◆ **Screenshot grounding data**
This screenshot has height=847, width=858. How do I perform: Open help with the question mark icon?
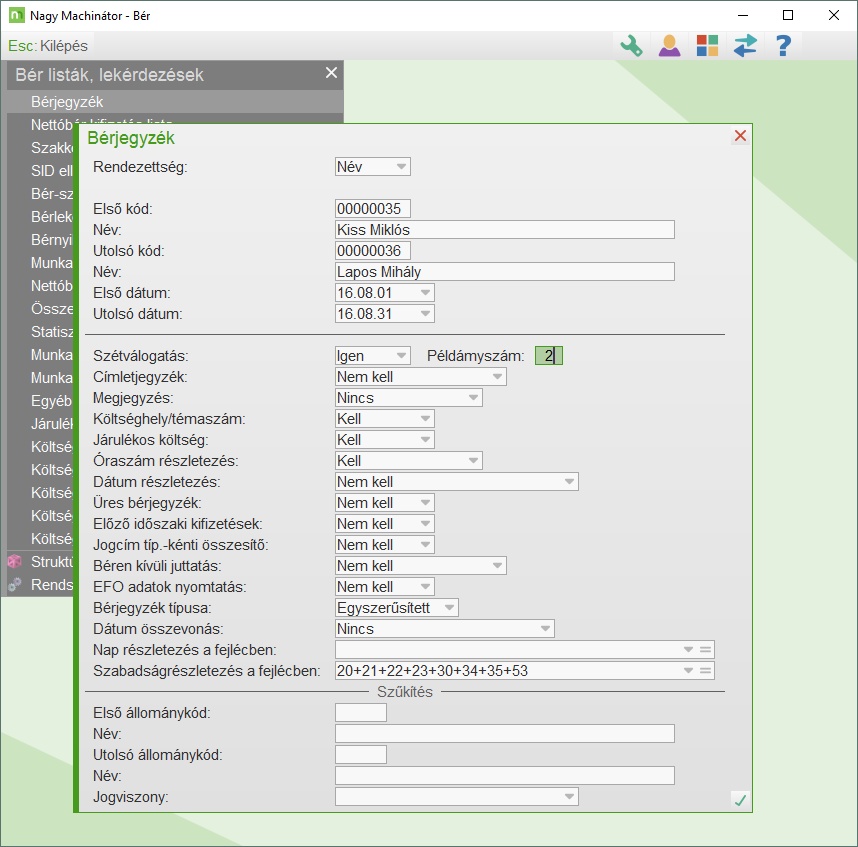783,46
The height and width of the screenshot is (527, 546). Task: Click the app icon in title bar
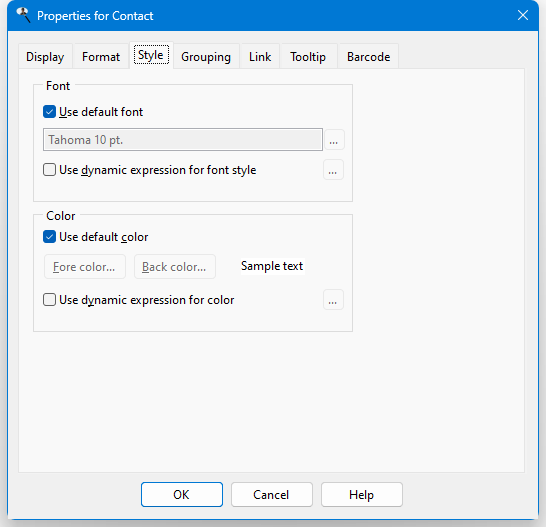tap(24, 15)
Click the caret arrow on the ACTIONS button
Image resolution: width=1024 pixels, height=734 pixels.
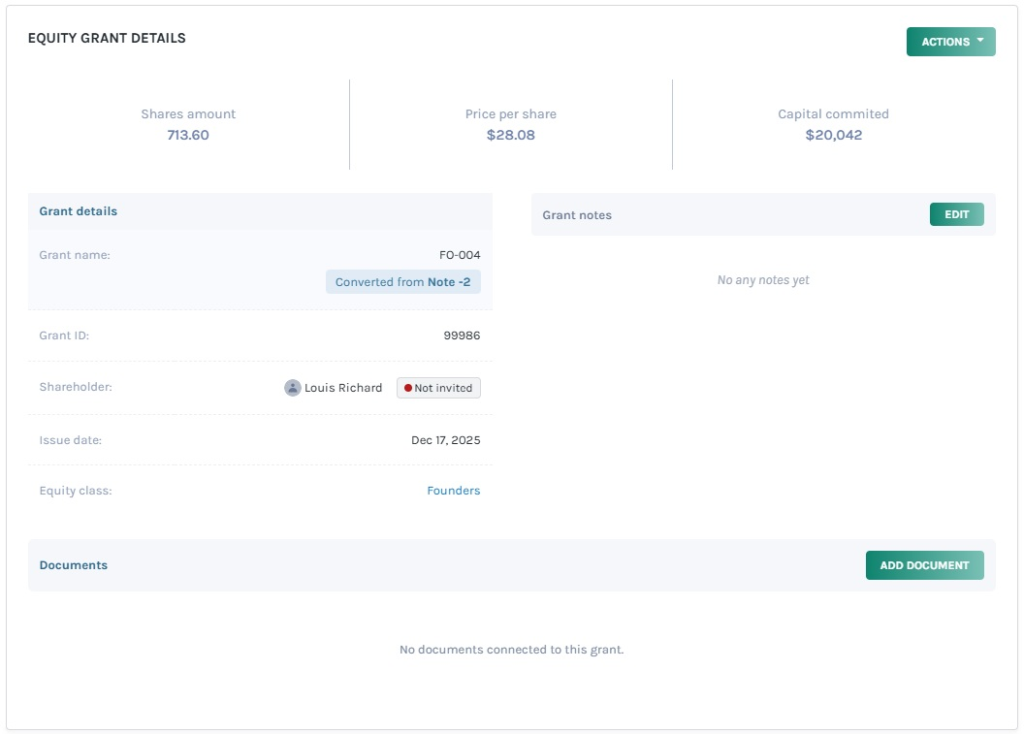[980, 41]
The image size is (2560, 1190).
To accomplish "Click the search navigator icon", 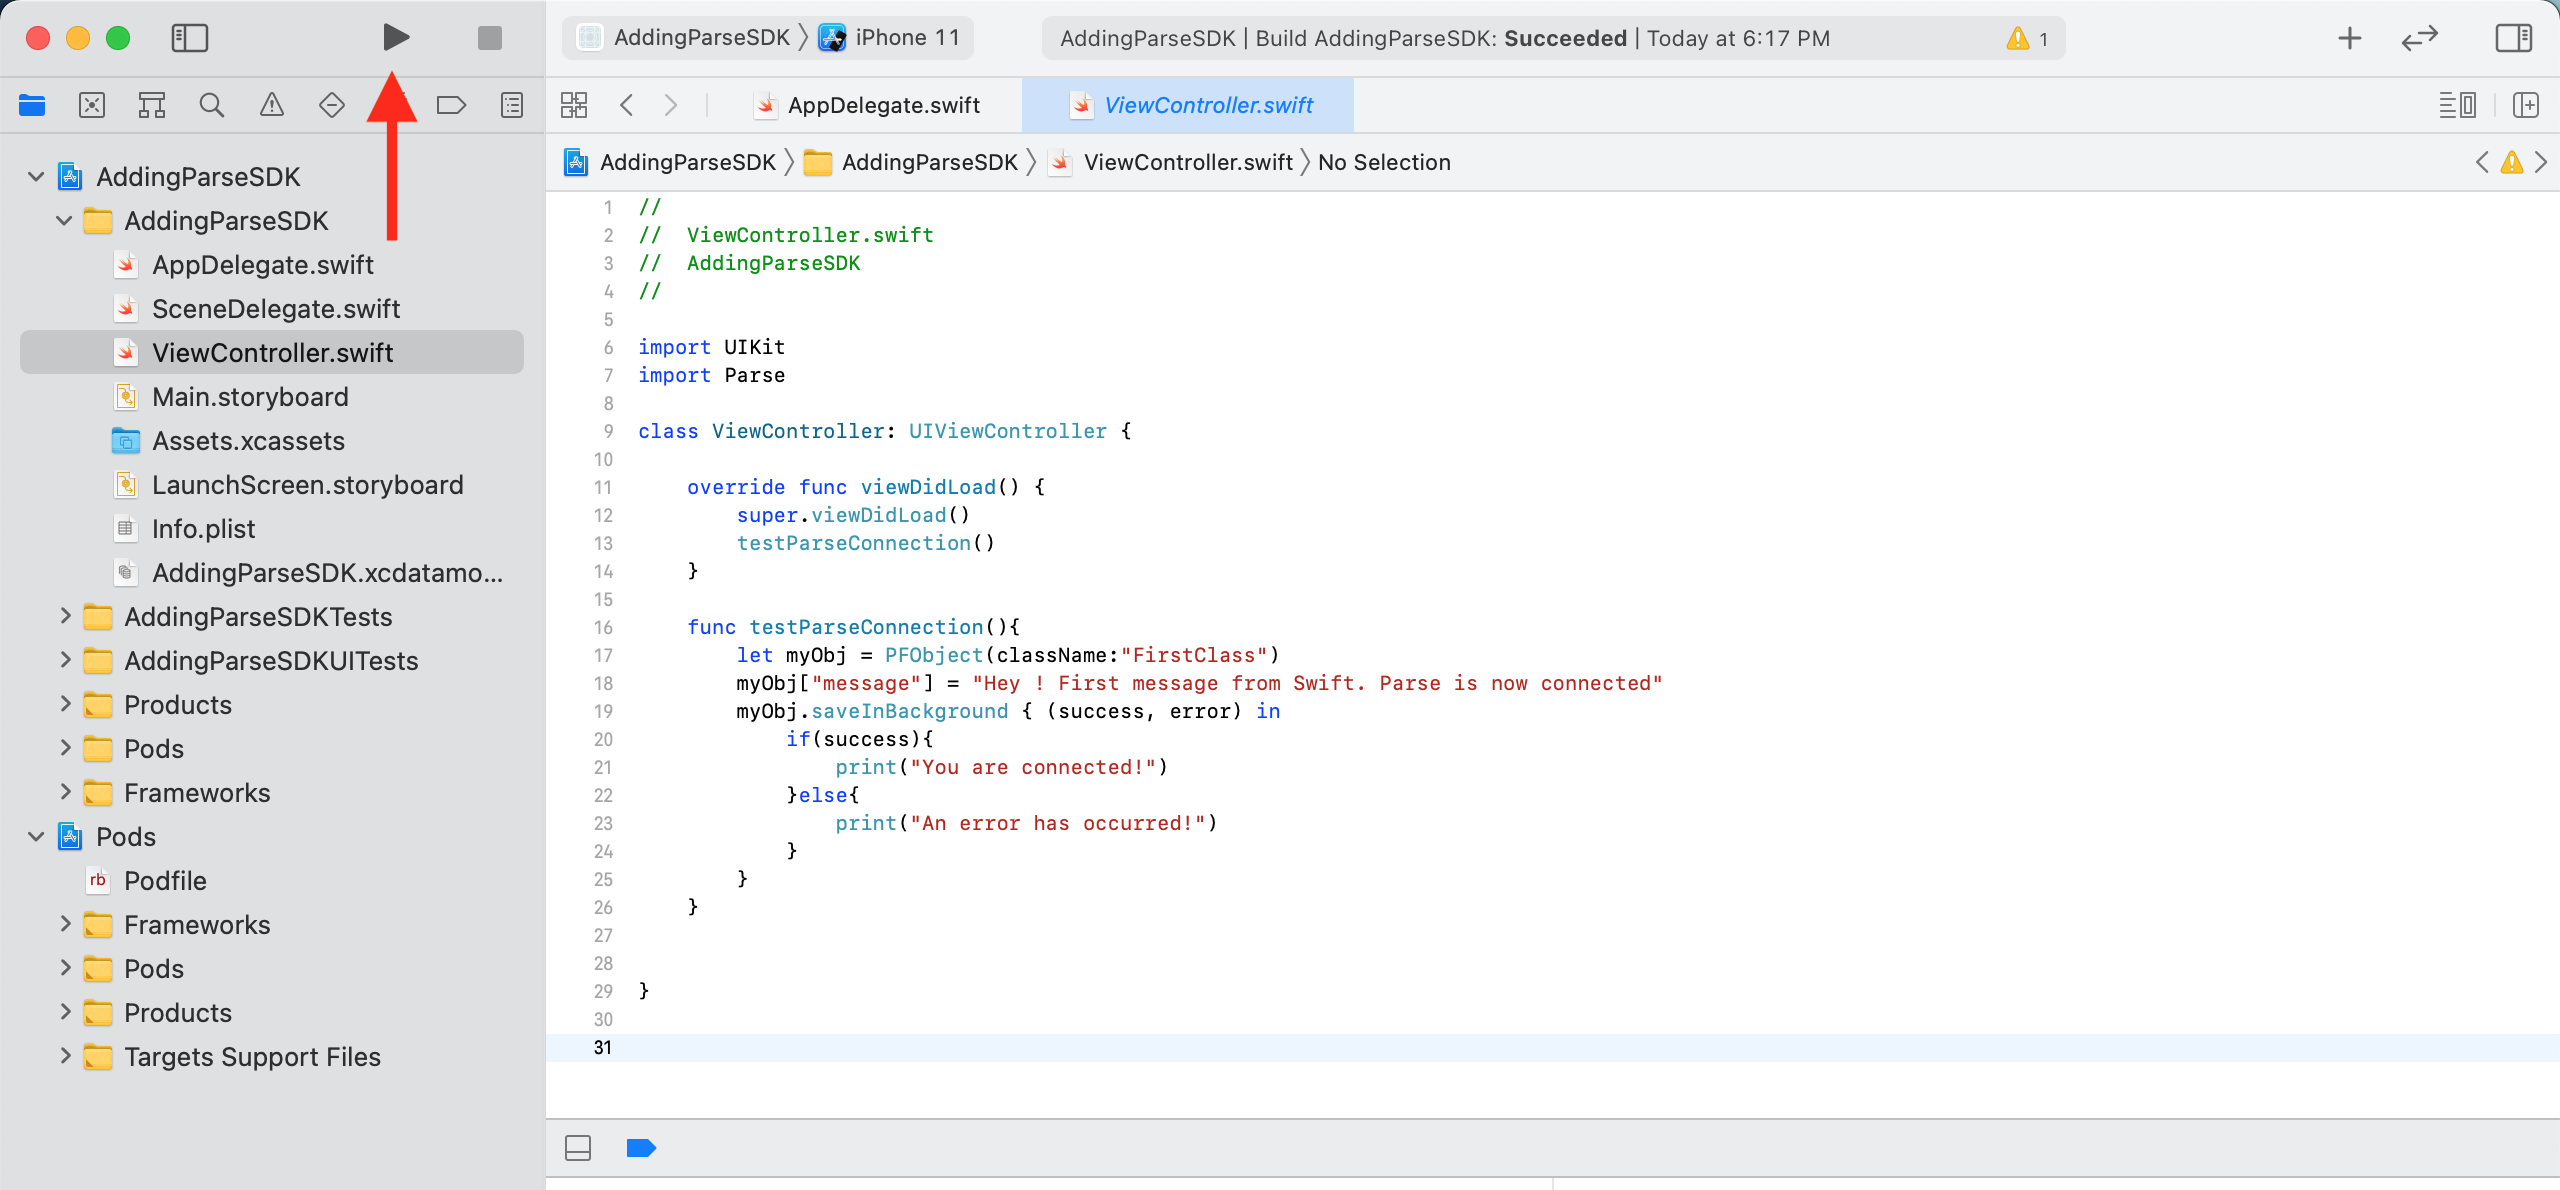I will pyautogui.click(x=211, y=106).
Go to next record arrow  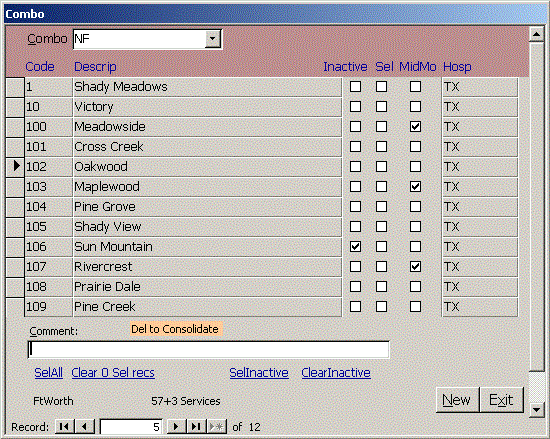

◆ **Required work**
Give back the exact lines above, running from the one that has "The height and" through the one that has "The image size is (2560, 1190).", with nothing added and no pictures.

◆ **Final answer**
The height and width of the screenshot is (527, 546). Task: Click the app icon in title bar
tap(24, 15)
Click the caret arrow on the ACTIONS button
Image resolution: width=1024 pixels, height=734 pixels.
[980, 41]
The image size is (2560, 1190).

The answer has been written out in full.